* BEGIN Extracted text *

Pinnacle Point Group’s management and its creditor, Absa, withheld crucial information that could have stopped Trilinear Empowerment Trust from investing in a company that was about to go under, the commission of inquiry into the factors that led to Pinnacle Point’s liquidation heard yesterday.
Trilinear, which lost millions of rand in pension funds of members of the Southern African Clothing and Textile Workers’ Union, bought R100 million worth of Pinnacle Point shares in October 2009 on the premise that a project that would ensure Pinnacle Point’s continued existence was on track.
Absa and Pinnacle Point told Trilinear that the outstanding issues relating to the group’s proposed property development project in Nigeria, the Lagos Keys, had been sorted out, but this was not so. These included the requirement of a certificate of occupation and two environmental impact assessment certificates from the Nigerian government.
Former Trilinear fund manager David de Waal had approached Absa to find out if the project was on track, but claims that he was misled.
However, Stephen van Coller, Absa Capital’s chief executive, told the commission that the bank “took trust in Pinnacle Point’s management that these issues would be sorted out”, and was simply communicating what it had been told to Trilinear.
“Management was telling us that this would be resolved. There was a lot of trust at hand here that this was going to happen. Otherwise we would not have put in R55m,” Van Coller said.
He said the Pinnacle Point chief executive at the time, Hendrik Pretorius, told Absa that the company had a close relationship with the Nigerian government and that getting the required certificates was a mere formality.
The commissioner, retired Judge Meyer Joffe, asked: “I have difficulty understanding your reply [to Trilinear]. How could these matters have been resolved because the precedent conditions hadn’t been filled?”
Absa also refused to share its due diligence report with Trilinear.

* END Extracted text *
* BEGIN Data entries *

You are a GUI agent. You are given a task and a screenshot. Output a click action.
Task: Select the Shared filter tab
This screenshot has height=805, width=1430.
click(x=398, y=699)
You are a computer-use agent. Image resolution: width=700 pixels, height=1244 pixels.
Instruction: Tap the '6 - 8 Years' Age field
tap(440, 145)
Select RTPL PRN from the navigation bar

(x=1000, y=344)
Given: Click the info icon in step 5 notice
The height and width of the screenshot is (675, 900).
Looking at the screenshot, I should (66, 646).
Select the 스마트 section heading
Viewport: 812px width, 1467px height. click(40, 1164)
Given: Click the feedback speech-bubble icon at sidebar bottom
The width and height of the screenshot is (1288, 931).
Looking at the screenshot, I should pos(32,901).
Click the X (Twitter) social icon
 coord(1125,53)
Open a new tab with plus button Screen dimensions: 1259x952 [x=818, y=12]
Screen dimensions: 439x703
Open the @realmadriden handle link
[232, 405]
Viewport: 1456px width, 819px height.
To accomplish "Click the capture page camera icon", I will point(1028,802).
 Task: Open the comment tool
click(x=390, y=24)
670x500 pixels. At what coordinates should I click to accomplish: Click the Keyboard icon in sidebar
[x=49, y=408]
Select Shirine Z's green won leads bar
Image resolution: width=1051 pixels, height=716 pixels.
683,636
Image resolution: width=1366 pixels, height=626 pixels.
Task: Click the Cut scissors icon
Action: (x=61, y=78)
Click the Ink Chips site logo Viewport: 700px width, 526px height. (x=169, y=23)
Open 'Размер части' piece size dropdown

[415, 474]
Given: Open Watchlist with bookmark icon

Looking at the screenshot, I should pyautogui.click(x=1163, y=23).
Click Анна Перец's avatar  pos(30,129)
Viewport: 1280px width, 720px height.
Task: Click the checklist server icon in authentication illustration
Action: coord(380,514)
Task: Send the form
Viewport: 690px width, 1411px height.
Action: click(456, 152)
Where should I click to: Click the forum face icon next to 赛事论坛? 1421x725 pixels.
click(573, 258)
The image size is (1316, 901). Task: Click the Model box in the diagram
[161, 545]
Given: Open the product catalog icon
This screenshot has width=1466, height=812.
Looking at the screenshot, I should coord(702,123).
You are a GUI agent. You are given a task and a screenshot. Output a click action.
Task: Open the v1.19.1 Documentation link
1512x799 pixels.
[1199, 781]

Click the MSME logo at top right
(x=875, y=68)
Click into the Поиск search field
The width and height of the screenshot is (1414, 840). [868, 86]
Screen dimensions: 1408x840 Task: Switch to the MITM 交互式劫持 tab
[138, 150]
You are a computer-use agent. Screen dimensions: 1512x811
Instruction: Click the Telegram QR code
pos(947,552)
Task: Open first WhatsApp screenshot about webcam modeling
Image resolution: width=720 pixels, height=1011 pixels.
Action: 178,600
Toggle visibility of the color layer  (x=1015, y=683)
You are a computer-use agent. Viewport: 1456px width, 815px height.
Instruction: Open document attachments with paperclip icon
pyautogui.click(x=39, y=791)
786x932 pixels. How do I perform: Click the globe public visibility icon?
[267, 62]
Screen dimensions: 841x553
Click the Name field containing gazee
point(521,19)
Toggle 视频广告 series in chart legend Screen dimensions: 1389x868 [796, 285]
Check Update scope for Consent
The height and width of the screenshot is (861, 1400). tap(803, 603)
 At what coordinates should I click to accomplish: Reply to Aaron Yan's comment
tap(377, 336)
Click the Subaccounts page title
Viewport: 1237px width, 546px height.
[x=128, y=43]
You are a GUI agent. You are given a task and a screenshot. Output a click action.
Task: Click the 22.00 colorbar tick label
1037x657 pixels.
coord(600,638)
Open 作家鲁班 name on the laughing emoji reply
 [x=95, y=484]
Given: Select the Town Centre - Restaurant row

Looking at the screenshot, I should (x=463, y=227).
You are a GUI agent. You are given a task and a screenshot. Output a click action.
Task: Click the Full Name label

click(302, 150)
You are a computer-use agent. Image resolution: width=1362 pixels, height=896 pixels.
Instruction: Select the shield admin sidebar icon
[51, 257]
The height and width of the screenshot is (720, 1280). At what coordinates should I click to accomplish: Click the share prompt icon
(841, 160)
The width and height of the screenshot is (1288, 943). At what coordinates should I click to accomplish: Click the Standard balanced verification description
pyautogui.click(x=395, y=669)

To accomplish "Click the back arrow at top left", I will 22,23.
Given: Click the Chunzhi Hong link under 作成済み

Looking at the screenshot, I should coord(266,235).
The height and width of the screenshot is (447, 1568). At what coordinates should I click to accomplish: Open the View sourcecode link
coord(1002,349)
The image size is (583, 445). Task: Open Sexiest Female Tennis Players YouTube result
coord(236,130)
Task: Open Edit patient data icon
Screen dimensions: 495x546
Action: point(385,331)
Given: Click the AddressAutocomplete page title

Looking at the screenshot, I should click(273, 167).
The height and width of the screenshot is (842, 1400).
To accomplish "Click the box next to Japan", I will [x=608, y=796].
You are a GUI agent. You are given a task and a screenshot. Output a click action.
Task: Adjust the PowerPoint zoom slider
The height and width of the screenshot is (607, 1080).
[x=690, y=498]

* END Data entries *

Carry on the news article about the Pinnacle Point inquiry, picking up after its final sentence. These rows were taken from a separate source.

» **Written response**
Van Coller said: “
De Waal asked about our due diligence report but I don’t think it was Absa’s responsibility to tell them if the land rights were secured. They were supposed to do their own due diligence or go back to Pinnacle Point.”
But advocate Gavin Woodland laid the blame at Absa’s door for not disclosing what it knew to Trilinear.
“Whether you like it or not, Absa was part and parcel of that transaction,” he said.
Although it was Pinnacle Point’s financial advisers, Rothschild, that proposed that the company issue shares to rescue itself from potential liquidation, it was Absa that came up with the initial rescue plan. It was also the bank that said Pinnacle Point needed to raise R100m from shareholders other than Absa.
The rescue package would consist of a R95m underwriting offer and a R55m bridging loan facility. Pinnacle Point had to raise the remaining R100m through a rights issue.
Absa’s lawyers in Lagos alerted the bank some months before Trilinear offered to buy Pinnacle Point’s shares that without obtaining the required certificates, the Lagos Keys project could not happen. Absa was only going to underwrite the group’s rescue package if this project went through, but it did not stipulate this as a precedent condition.
In February 2010, when Pinnacle Point obtained a certificate that stated the company could not sell undeveloped plots of land, Absa ditched the underwriting agreement. It then entered into an agreement with Trilinear, to which it sold all its shares for R150m.
The enquiry continues today.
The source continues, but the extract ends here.